At a molecular level, explain why, in osmosis, there is a net migration of solvent from the side of the membrane less concentrated in solute to the side more concentrated in solute.

Within the invisible battlefields of one's cells, the semipermeable membrane plays a crucial role similar to a gatekeeper. It's a thin barrier that separates different fluid compartments and, like a meticulous security guard, decides which molecules are allowed to enter or exit.

Imagine placing a drop of ink into a glass of water. You will observe the ink slowly dispersing until the whole glass is uniformly colored. Now, think of a semipermeable membrane as a filter between two such glasses of water – one with ink and one without. The membrane allows only the water (solvent) to mix with the ink (solute), not the other way around. This meticulous selection process, underpinning osmosis, is a result of tiny pores that only admit molecules that are small enough, like water, while rejecting larger ones, like sugar or salt.

Just like humans tend to meander from a cramped room to an airy space, molecules innately move from a place of crowding (high chemical potential) to spacious freedom (low chemical potential). Chemical potential signals a great escape, a quest for balance where molecules traverse until they feel an even spread of personal space – or in scientific terms, until chemical potential is equal on both sides of a membrane.

During osmosis, water's tiny molecules feel this imbalance and hustle through the semipermeable membrane from the less crowded area (low solute concentration) to the mosh pit of solute (high solute concentration). Their objective? Homogenize their energy levels until the 'room' on both sides of the membrane feels equally comfortable.

Entropy is the life of the party, where molecules revel in randomness and chaos. The second law of thermodynamics dictates that within an isolated system, such as our universe, things tend to go from orderly to disorderly – it's the natural flow towards maximum entropy.

How does this tie into osmosis? When solvent molecules shuffle from one compartment to another, they are actually following the universe's rule of disorder. With osmosis, water chooses to disperse and create a mixed, broadly distributed crowd rather than a segregated one.
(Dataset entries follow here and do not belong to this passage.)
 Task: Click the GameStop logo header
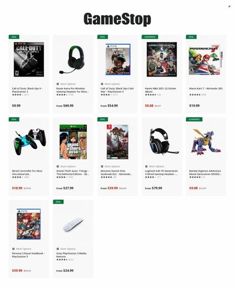pyautogui.click(x=118, y=19)
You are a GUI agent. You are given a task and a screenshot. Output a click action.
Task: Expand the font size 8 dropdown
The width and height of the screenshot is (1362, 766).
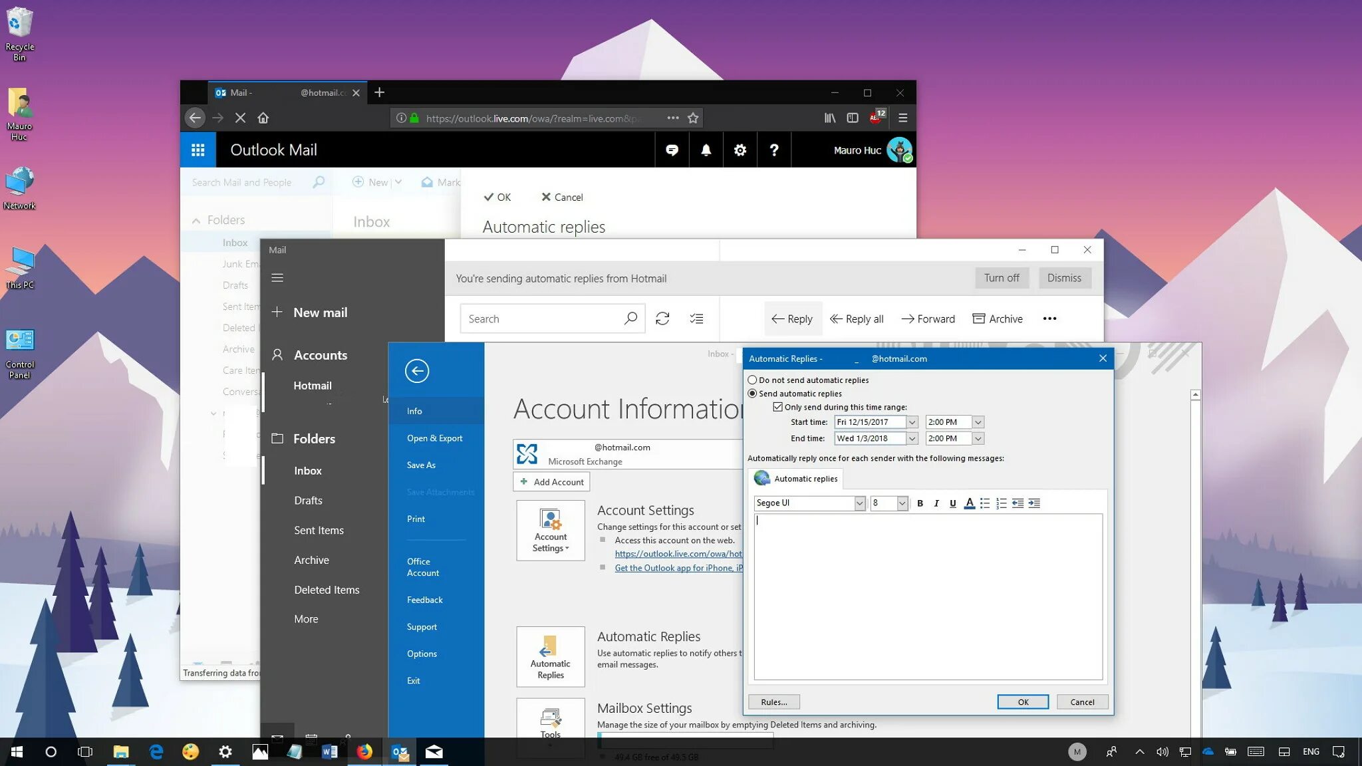point(901,503)
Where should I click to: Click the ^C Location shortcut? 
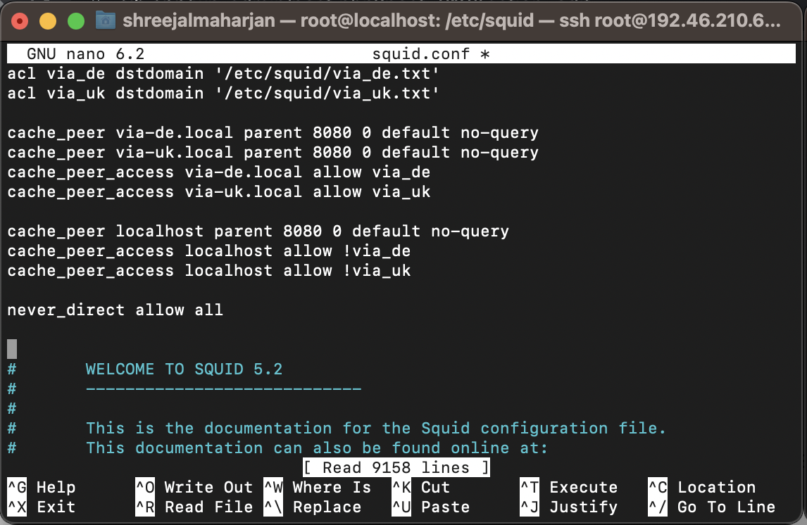(701, 487)
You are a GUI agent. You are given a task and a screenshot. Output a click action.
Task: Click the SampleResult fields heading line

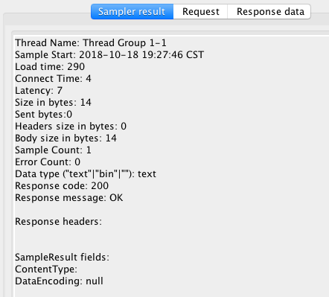click(62, 258)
This increase in entropy is nature's subtle way of inviting all molecules to the dance floor, ensuring no wallflowers are left behind a semi-impermeable barrier.
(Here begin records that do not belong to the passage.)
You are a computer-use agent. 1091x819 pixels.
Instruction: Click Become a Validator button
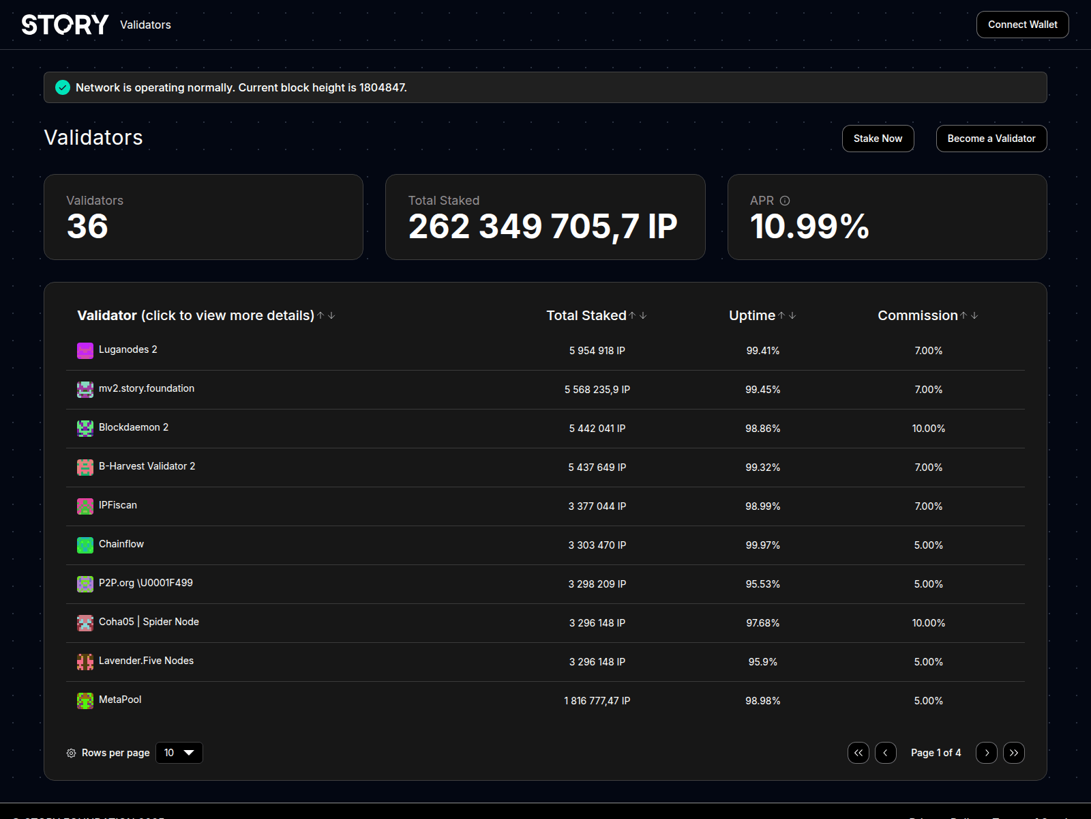991,139
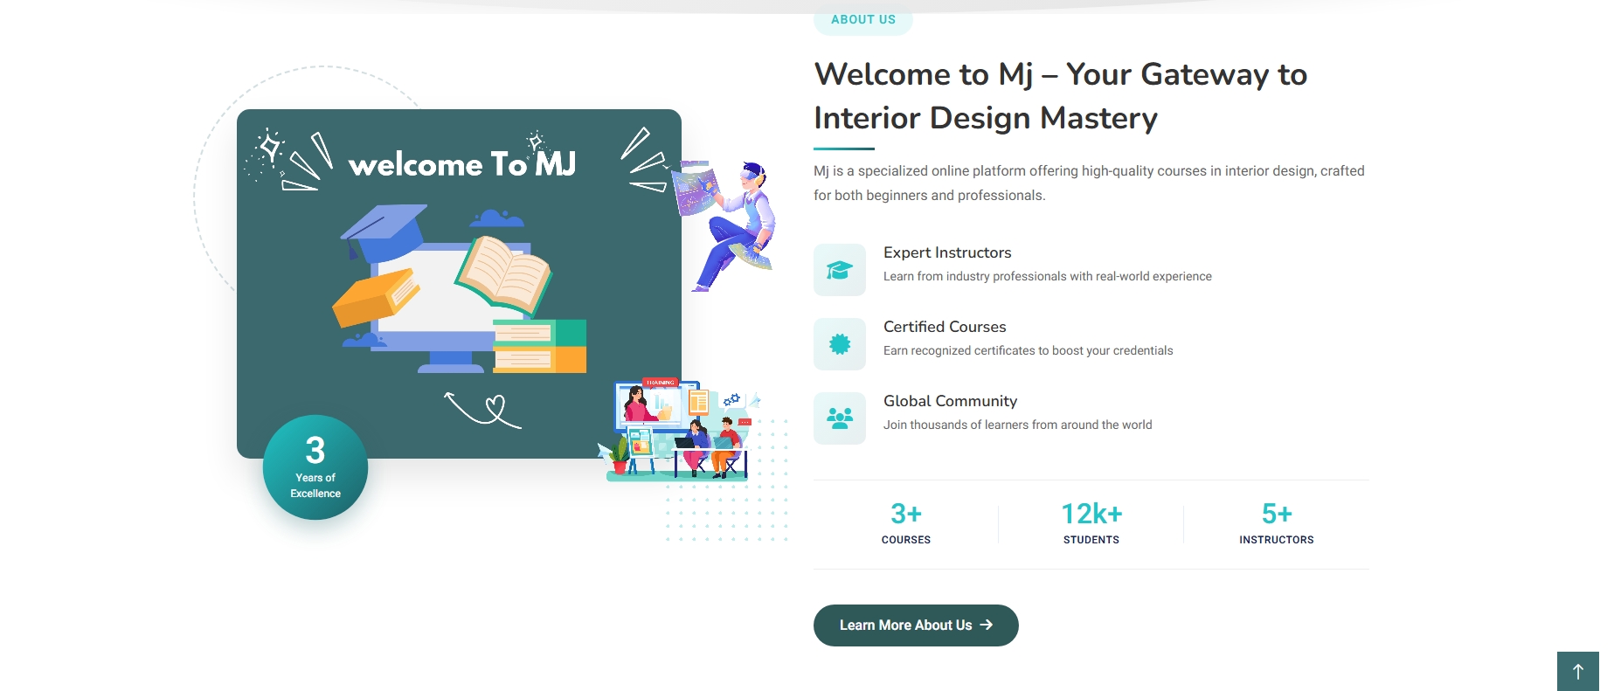Click the Global Community heading
1614x691 pixels.
click(950, 401)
While entropy invites everyone to the dance, osmotic pressure is the bouncer determining who actually makes it through the door. Analogous to the push you feel when trying to merge into a packed subway car, osmotic pressure is the force exerted when solvent molecules jostle to pass through the semipermeable membrane toward a higher concentration of solute.

To picture this, envision a crowd surging towards a concert hall but encountering a door that only lets a few in at a time; osmotic pressure equates to that push from behind. It's the measure of just how badly the solvent wants to move across the membrane to balance concentration levels. If we were to apply external pressure to the more concentrated solution, we could effectively prevent osmosis, highlighting the invisible strength of osmotic pressure at work.